**HOW TO COMPLETE THIS TASK**
Give again the lines from the line with "Task: Click the photo" to the last line of the records, exactly and in full. Do not carry over any pictures.
BEGIN THE DATA
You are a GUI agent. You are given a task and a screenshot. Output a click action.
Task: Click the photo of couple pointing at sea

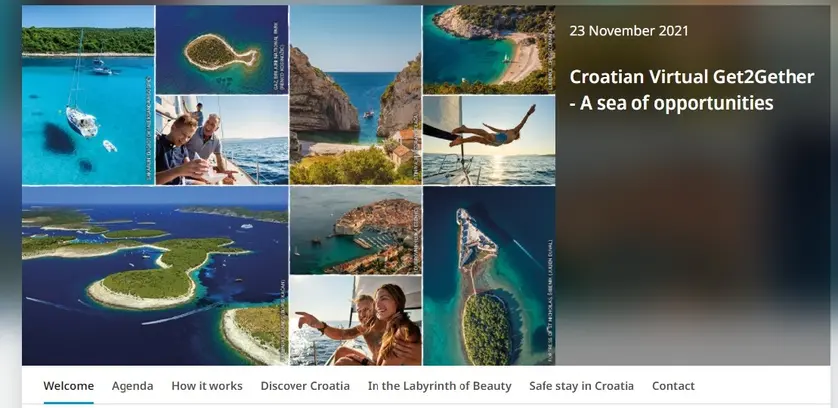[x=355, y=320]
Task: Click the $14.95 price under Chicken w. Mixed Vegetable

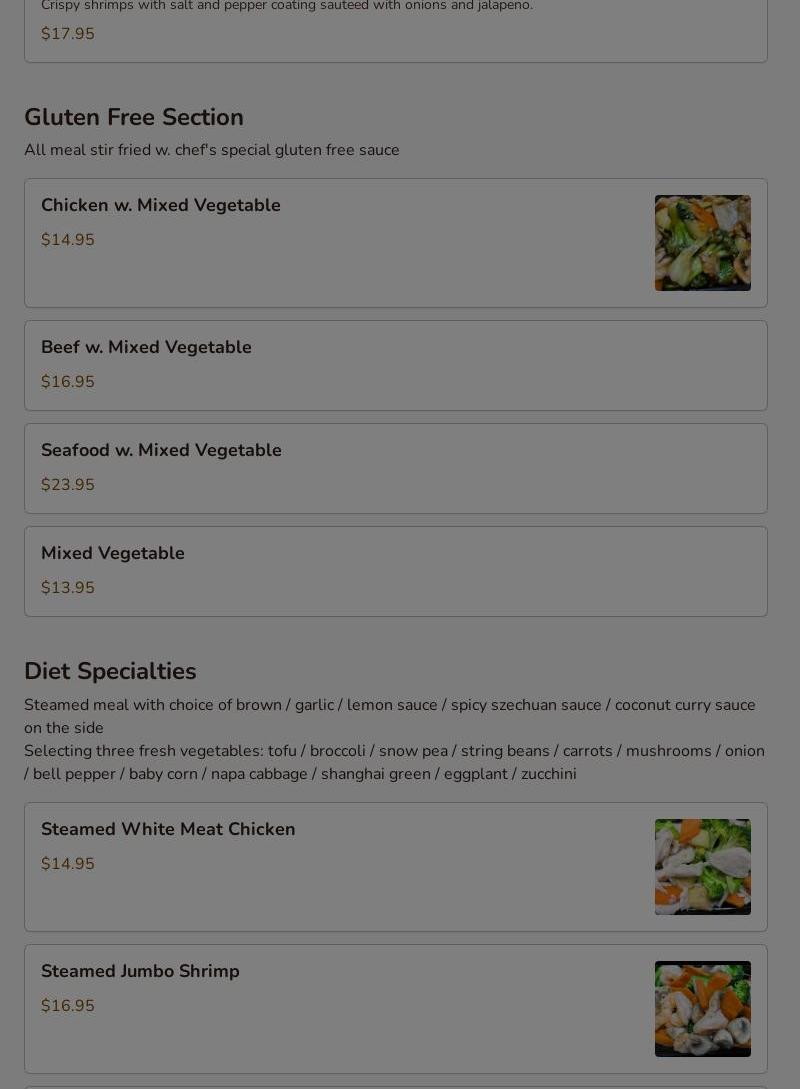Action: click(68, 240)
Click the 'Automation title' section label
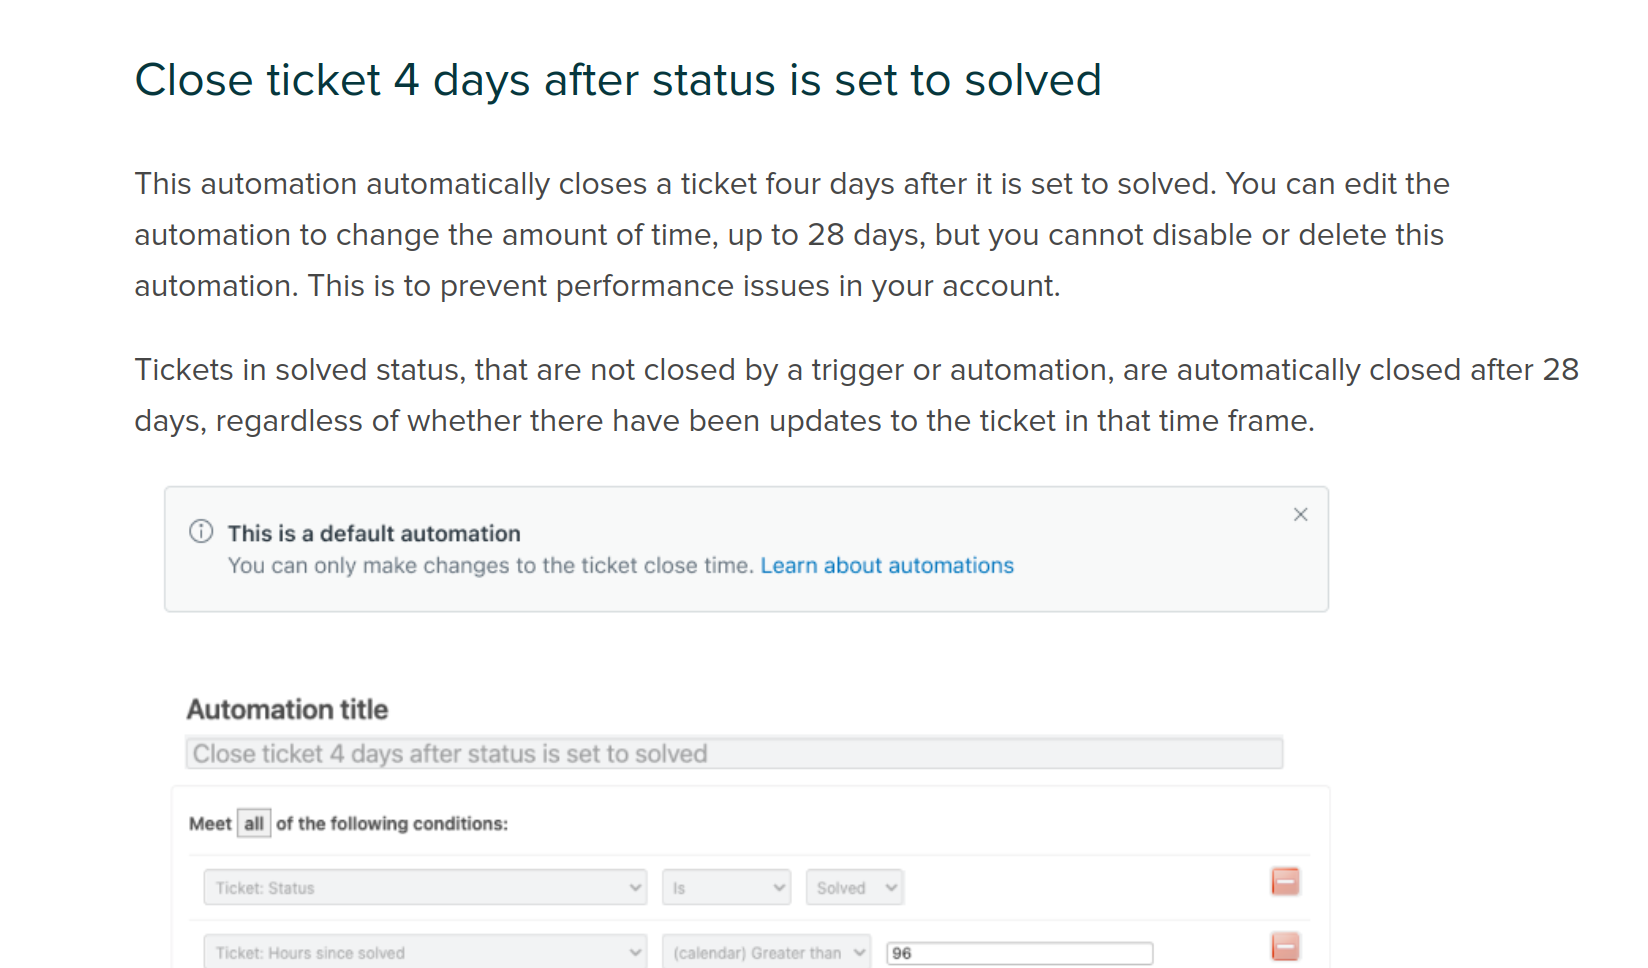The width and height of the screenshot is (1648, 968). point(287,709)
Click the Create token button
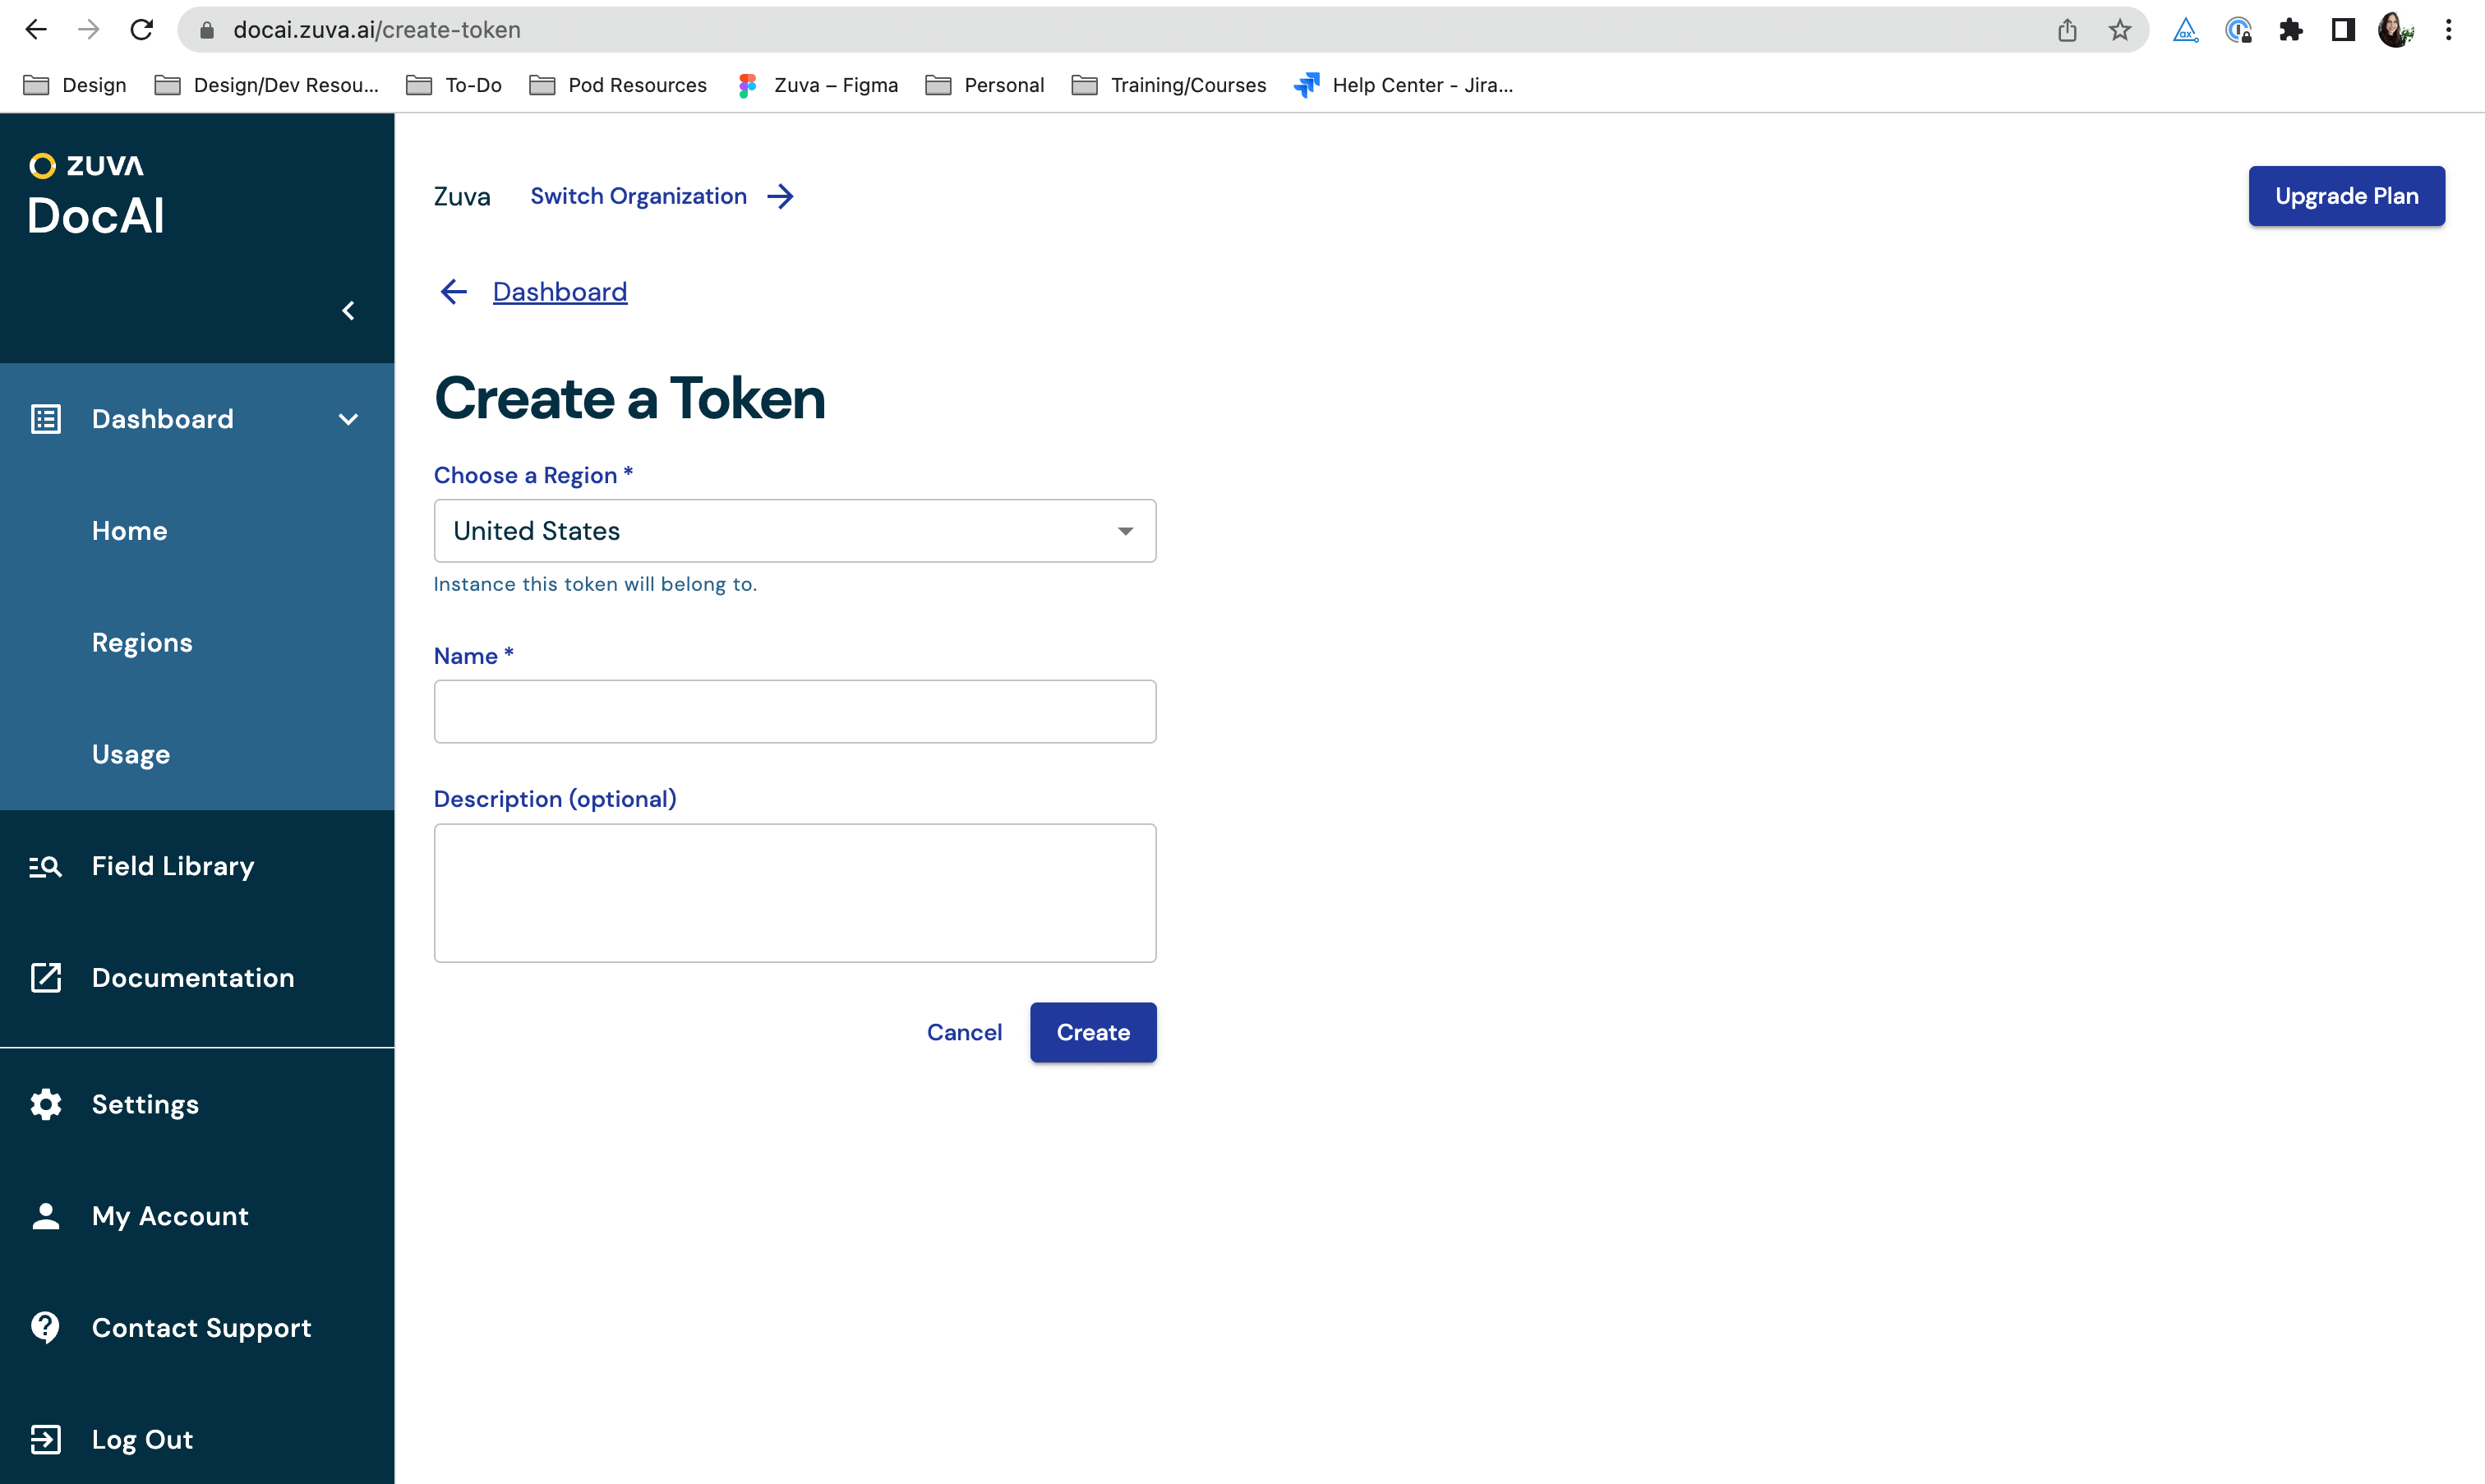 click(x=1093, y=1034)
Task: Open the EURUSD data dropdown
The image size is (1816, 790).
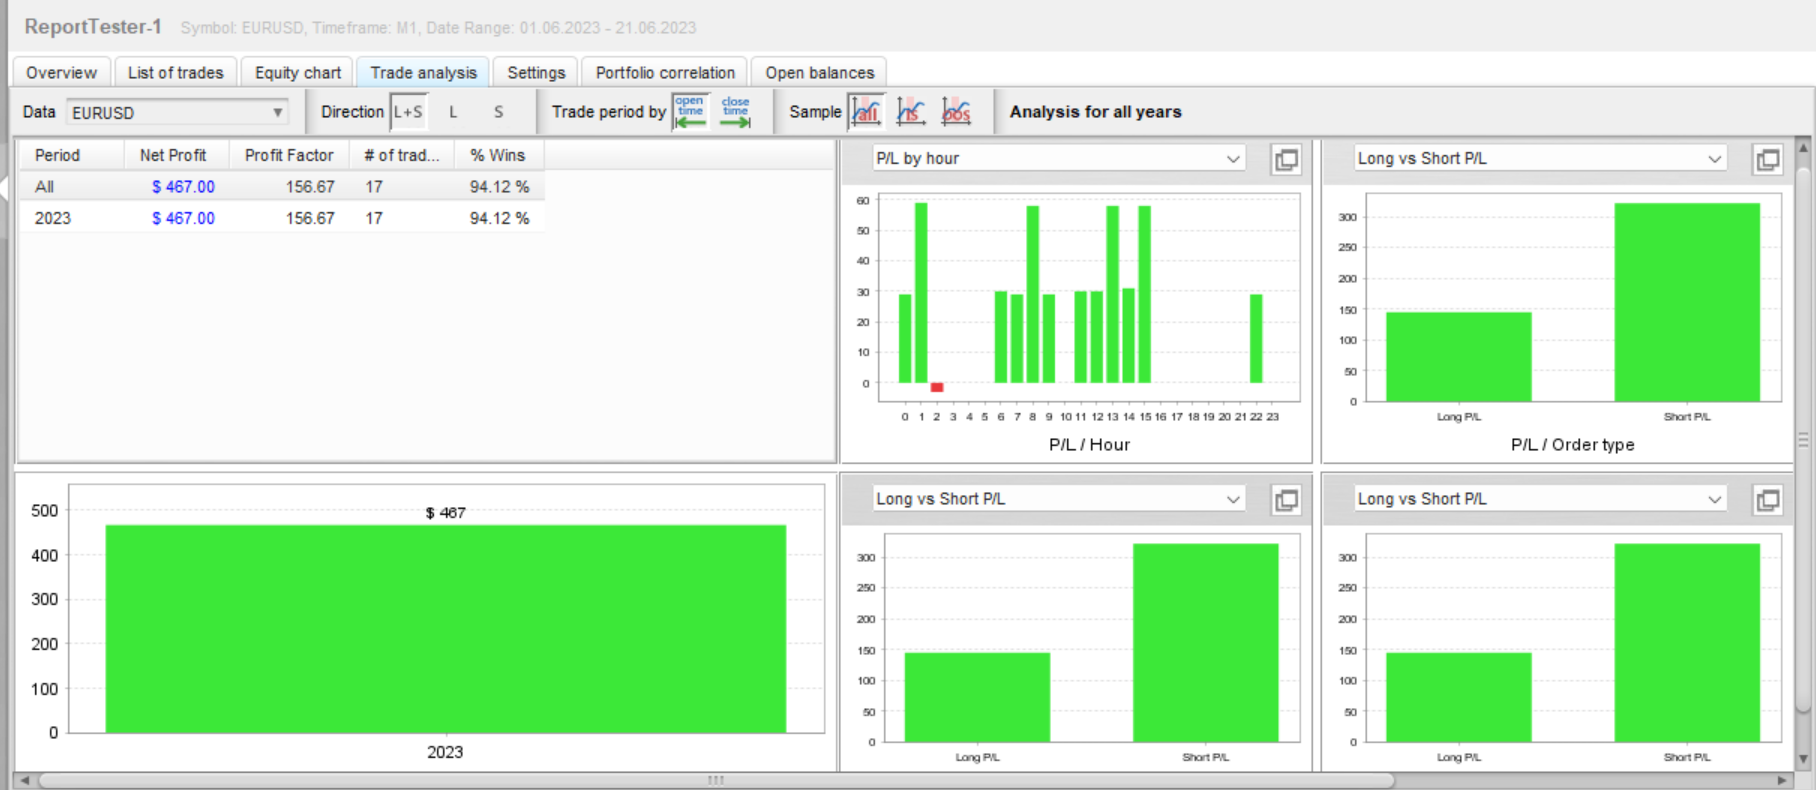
END THE DATA
**FINAL ANSWER**
Task: Click the photo of couple pointing at sea

[x=355, y=320]
Task: Click the $14.95 price under Chicken w. Mixed Vegetable

Action: click(68, 240)
Click the 'Automation title' section label
The width and height of the screenshot is (1648, 968). point(287,709)
Click the Create token button
 click(x=1093, y=1034)
Task: Open the EURUSD data dropdown
The image size is (1816, 790).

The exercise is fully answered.